Outdoors/Adventure

Dream hunts sometimes go awry, but the memories remain priceless

The silvertip grizzly appeared out of a patch of alders on the ridgeline across the mountain valley from where I sat, a young lad not yet a teenager watching for the big bull moose that lived there.

Nose to the ground, the bear shuffled along in no evident hurry, seeming to snatch blueberries from the edge of a small trickle issuing from a flat bog above. His belly hair dragged the ground, and his ears lay flat; he must be a big one, I thought.

Grizzly season wasn't open yet, but that didn't keep the excitement of seeing him in check. He appeared to be some 400 yards away.

For no other reason beyond that he was there and I was there and why not have a closer look, I dropped off the backside of the ridge and climbed to get above him.
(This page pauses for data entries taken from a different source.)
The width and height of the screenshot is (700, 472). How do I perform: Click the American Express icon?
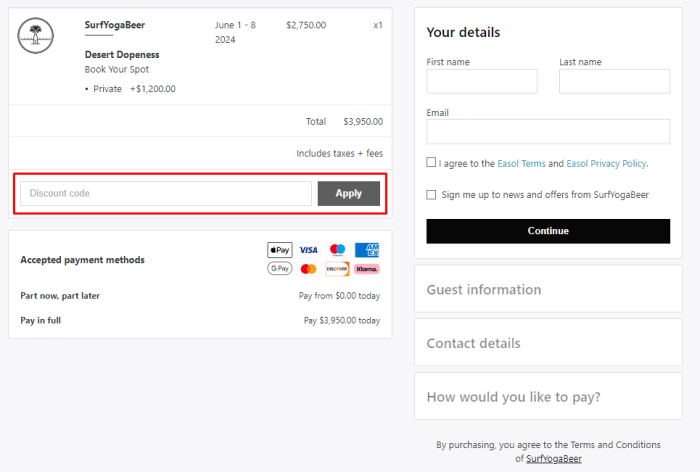point(367,250)
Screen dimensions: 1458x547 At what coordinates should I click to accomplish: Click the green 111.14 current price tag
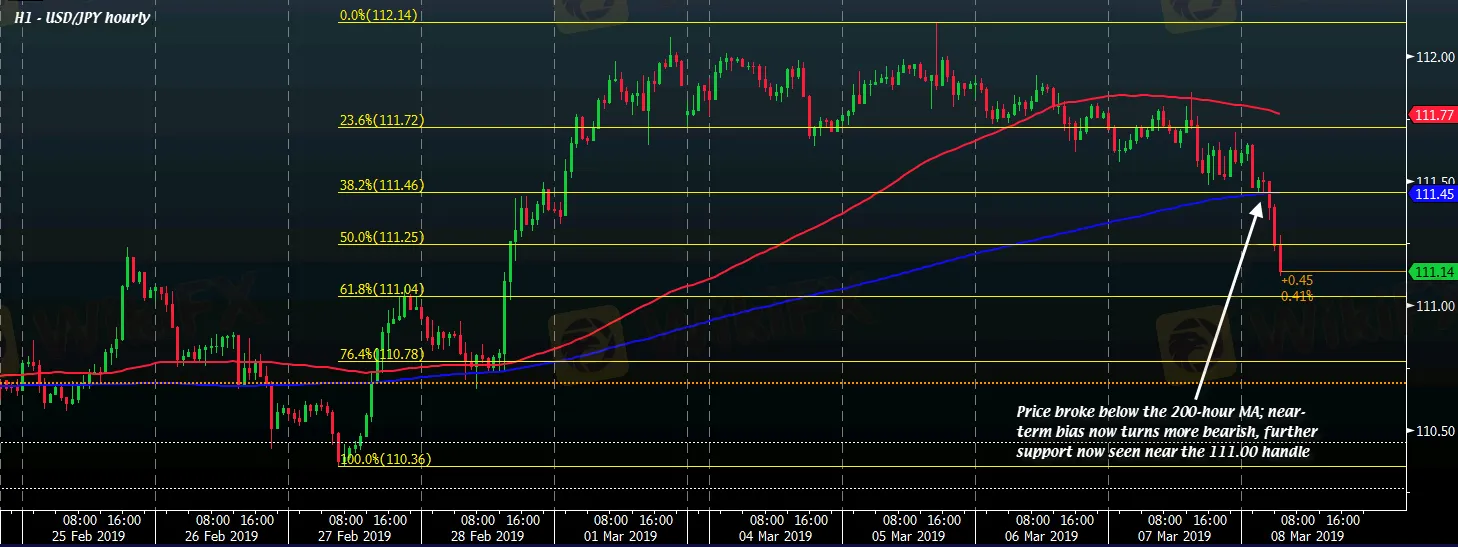1428,272
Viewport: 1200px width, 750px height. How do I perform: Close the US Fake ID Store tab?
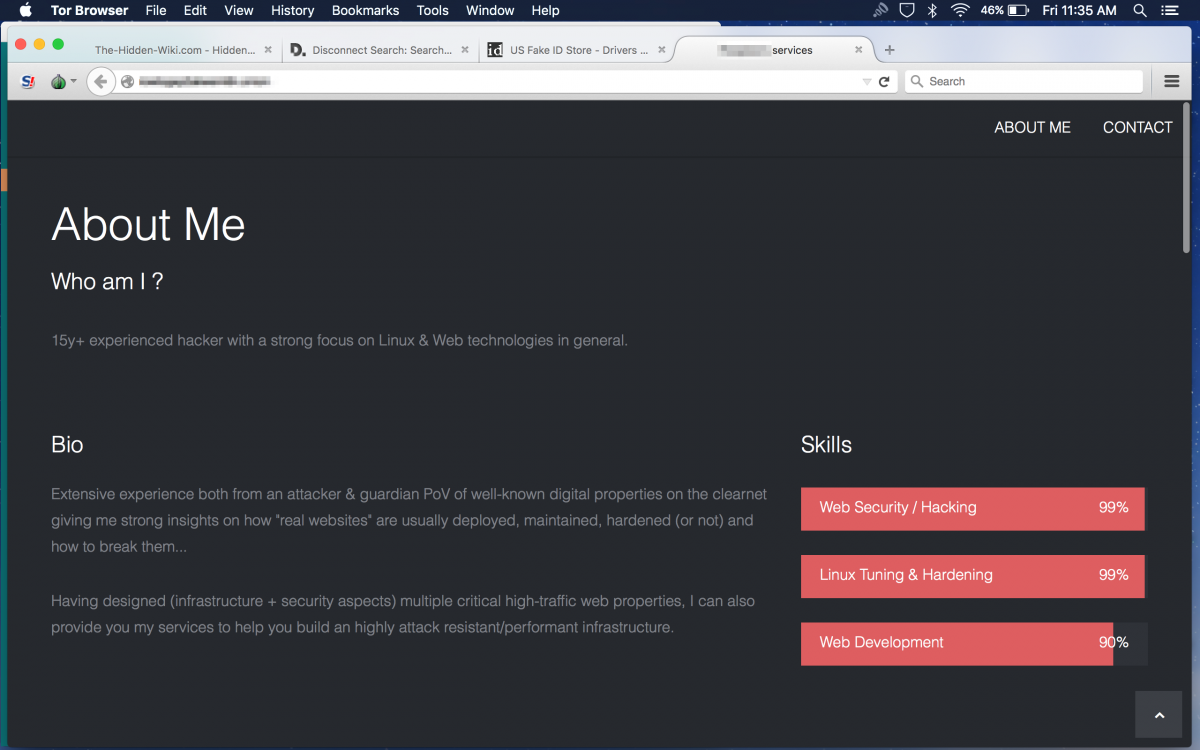[x=662, y=50]
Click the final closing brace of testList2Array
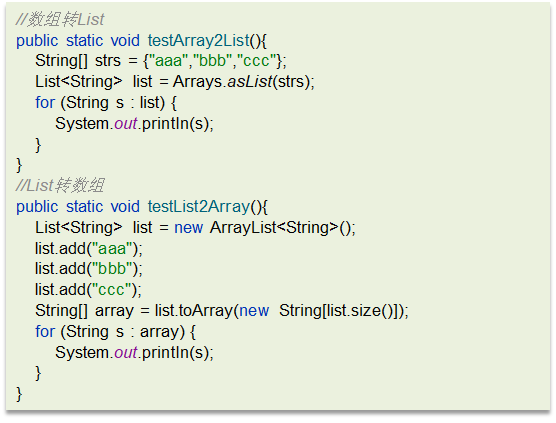The height and width of the screenshot is (423, 556). pos(19,394)
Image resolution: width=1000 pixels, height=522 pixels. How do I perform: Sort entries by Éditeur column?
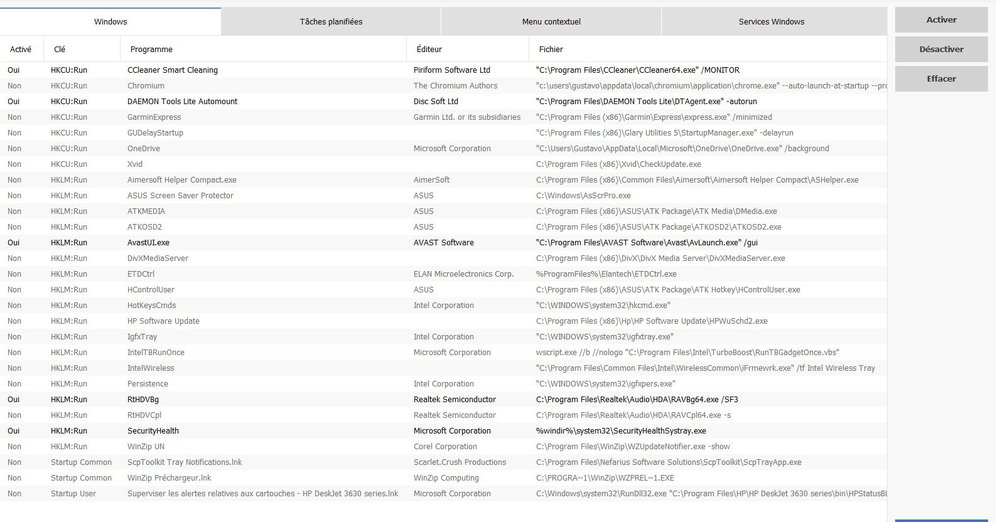tap(428, 48)
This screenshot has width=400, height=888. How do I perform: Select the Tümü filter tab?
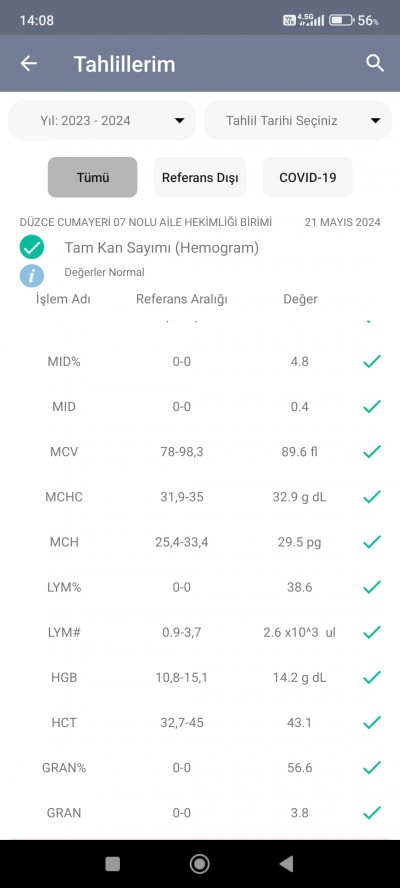click(92, 177)
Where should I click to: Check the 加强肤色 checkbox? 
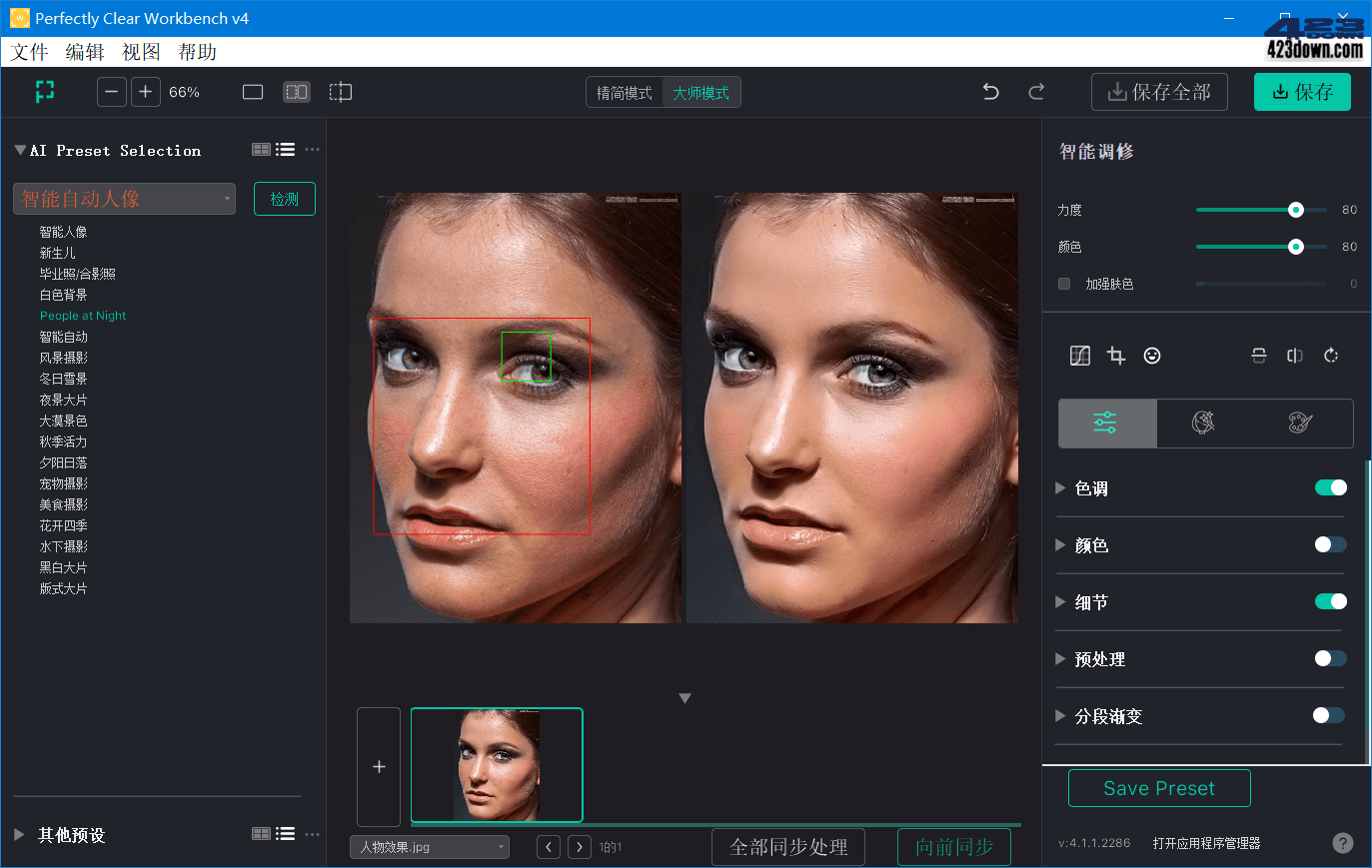pos(1063,284)

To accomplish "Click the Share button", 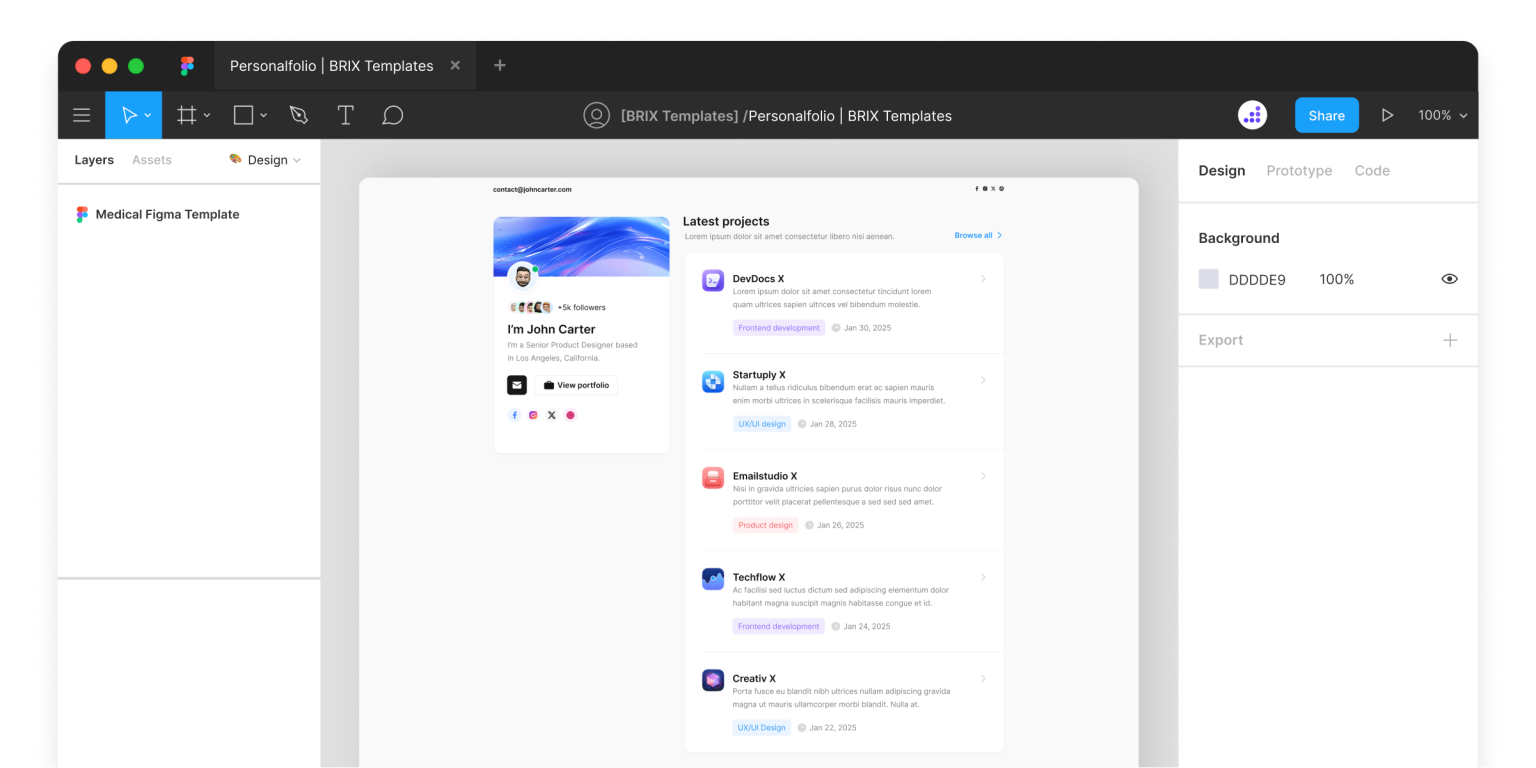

The early evening was still except for the occasional swirl of mountain air that can never be predicted, and so it seemed I had a fair chance of closing the distance.

Adrenaline throbbing through my veins made the steep slope an easy climb. It was late August, summer most everywhere else. But by then, the alpine splendor of Alaska exhibited a panorama of fall colors.

Reaching the spot where I could peer over and see the bear up close, I inched my way up.

In the ensuing years, there have been times when I was grateful to be alone in hunting country, but never to the degree I was at that moment, when the grizzly appeared 30 yards in front of me — in the embodiment of a porcupine.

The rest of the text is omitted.